If I suddenly can’t remember if I put the wrong date on this invitation and need to check it, or want to have another 80s party years later and want to reuse the invitation, then I’ll be able to search “80s party” on Dropbox and find the file easily.
Most people are less “digital” than they would like to think, and most of us still deal with a lot of paper.
A quick, easy way to digitize paper documents, at least for me, is an essential part of keeping my GTD system trustworthy.
I use a document scanner for this purpose. Going back to David Allen’s ideal filing system – filing system should be searchable by keywords, comprehensive and maintainable with minimum effort.
Paper documents can be digitized to fill all these requirements, provided you have the right features in the scanner.
I personally use the Fujitsu ScanSnap ix500, and a ScanSnap s1300i, but the specific model of scanner isn’t important, as long as certain key features are present. These key features in a document scanner are:
- Good, reliable sheetfeeder that doesn’t gunk up.
- Options to Encrypt PDF files
Most ~$200+ document scanners from most manufacturers can do all of the above, and encrypted PDF files that are searchable internally once opened in a PDF viewer.
OCR stands for Optical Character Recognition. Instead of scanning documents as pictures, OCR capabilities allow saving documents as text, meaning it generates PDF files that can be searched for content, either for specific words inside the PDF file, or from a general Windows search.
Document scanners have become cheap and accessible enough for most people now, and digitization of all documents (if you still have a ton of paper in your life like me), and their tagging and organization in a cloud storage service, seems like the way to go in 2020.
GTD is a fairly flexible organizational system that can be realized with any set of software and physical tools, and I have described in pretty long detail a system that works for me. At its core, GTD as a set of agreements with oneself about how and where things demanding our attention will be handled, filed and deferred, is essentially software for the mind. Once it’s agreed that things have to be filed away in a way that can be reliably found when the need arises, and once this consistently happens, there is no need to expend mind-calories on remembering where you put things, or what those things were about, because it’ll be sitting in a trusted system, awaiting recall.
This guide mostly discussed how to set up a system to input things and where to direct them, but GTD in my experience is more about the maintenance of these bins than the set up.

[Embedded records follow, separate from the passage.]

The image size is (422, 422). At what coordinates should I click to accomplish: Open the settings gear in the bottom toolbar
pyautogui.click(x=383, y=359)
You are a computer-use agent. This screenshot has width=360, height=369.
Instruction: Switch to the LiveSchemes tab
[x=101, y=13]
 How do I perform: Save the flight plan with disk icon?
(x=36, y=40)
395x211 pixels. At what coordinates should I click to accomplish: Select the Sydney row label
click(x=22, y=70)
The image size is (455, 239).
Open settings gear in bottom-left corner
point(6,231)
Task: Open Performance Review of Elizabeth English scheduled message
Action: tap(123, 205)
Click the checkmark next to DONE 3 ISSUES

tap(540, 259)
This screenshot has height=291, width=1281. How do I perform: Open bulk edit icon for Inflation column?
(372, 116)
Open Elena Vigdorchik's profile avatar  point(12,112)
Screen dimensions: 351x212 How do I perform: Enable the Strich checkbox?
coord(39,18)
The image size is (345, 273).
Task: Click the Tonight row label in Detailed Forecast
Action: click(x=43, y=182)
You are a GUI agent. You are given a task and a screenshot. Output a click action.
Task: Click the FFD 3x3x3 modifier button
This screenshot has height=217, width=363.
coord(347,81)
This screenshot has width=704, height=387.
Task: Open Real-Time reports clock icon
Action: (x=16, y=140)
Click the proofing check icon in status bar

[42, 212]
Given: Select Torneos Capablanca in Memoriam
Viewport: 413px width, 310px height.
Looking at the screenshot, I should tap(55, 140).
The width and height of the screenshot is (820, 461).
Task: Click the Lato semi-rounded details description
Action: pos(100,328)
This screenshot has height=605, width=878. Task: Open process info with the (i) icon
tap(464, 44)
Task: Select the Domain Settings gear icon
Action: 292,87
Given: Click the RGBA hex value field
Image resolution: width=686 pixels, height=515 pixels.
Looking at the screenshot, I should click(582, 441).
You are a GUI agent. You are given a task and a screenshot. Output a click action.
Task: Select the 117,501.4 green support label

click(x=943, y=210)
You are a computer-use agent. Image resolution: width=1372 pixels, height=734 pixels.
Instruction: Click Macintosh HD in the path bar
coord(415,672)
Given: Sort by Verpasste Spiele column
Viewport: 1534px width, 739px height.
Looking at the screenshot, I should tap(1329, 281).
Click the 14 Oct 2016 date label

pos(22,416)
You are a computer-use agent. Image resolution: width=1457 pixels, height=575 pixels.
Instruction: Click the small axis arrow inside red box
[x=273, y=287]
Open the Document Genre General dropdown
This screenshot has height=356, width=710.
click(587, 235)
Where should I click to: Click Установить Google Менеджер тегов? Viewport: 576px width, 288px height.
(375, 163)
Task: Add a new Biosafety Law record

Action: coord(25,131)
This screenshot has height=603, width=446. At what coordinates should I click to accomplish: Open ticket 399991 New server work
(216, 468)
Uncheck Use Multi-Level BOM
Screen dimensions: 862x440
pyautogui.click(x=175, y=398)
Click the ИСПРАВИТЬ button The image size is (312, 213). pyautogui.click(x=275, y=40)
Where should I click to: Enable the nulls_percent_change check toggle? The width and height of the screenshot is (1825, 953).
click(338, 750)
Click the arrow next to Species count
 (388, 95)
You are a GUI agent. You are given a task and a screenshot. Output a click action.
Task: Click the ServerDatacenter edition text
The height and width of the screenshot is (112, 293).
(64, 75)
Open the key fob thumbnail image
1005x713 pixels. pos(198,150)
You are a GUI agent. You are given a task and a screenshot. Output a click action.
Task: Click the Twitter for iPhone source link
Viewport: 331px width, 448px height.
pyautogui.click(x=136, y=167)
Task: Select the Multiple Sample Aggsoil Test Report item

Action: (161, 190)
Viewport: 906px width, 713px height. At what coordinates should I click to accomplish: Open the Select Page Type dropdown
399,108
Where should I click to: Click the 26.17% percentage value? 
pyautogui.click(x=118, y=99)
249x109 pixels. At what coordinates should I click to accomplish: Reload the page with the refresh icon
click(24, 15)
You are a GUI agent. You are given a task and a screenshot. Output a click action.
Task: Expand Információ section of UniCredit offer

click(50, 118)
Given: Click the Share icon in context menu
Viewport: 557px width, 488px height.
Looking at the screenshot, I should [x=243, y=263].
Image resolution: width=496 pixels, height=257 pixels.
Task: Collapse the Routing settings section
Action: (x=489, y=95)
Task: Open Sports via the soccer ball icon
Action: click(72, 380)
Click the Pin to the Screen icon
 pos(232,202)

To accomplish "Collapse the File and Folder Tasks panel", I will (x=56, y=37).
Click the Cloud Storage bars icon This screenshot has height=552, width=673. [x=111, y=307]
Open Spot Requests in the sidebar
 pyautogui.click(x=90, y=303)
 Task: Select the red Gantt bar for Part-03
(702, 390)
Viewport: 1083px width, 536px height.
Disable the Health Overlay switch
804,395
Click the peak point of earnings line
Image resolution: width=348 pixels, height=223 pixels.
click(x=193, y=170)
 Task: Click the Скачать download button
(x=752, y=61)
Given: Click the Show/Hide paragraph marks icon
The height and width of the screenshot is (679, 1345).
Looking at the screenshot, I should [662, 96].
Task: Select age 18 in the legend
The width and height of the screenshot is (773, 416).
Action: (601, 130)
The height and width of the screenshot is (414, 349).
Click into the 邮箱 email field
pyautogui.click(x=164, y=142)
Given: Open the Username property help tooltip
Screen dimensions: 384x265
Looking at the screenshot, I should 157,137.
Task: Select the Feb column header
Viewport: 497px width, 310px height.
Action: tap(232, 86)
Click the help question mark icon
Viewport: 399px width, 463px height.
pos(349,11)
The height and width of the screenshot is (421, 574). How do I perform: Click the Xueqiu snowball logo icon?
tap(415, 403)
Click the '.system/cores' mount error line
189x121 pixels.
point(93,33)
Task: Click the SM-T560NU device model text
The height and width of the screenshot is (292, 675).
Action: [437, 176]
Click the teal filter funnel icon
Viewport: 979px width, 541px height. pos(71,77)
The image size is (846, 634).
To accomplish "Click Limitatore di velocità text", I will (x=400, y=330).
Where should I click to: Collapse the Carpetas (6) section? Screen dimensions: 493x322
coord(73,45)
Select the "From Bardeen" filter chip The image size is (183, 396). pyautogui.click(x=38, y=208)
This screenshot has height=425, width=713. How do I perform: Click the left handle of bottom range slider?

As long as the GTD in our mind is clear and our agreements with ourselves remain in good standing, any combination of software tools can gain the “trustworthy” status so critical to getting stuff off our mind. It’s not so important to have the perfect app on hand, only that it keeps getting used. In this regard, little frictions or distractions introduced by the software matter a lot, because they all add up and hinder the sustainability of GTD long term. At least for me, switching to a plaintext system has made doing GTD require significantly less discipline, which means I’m probably going to keep doing it.
I know it took a lot of scrolling to get to this point, and if you made it here, I thank you for your attention and sincerely hope that you found something useful.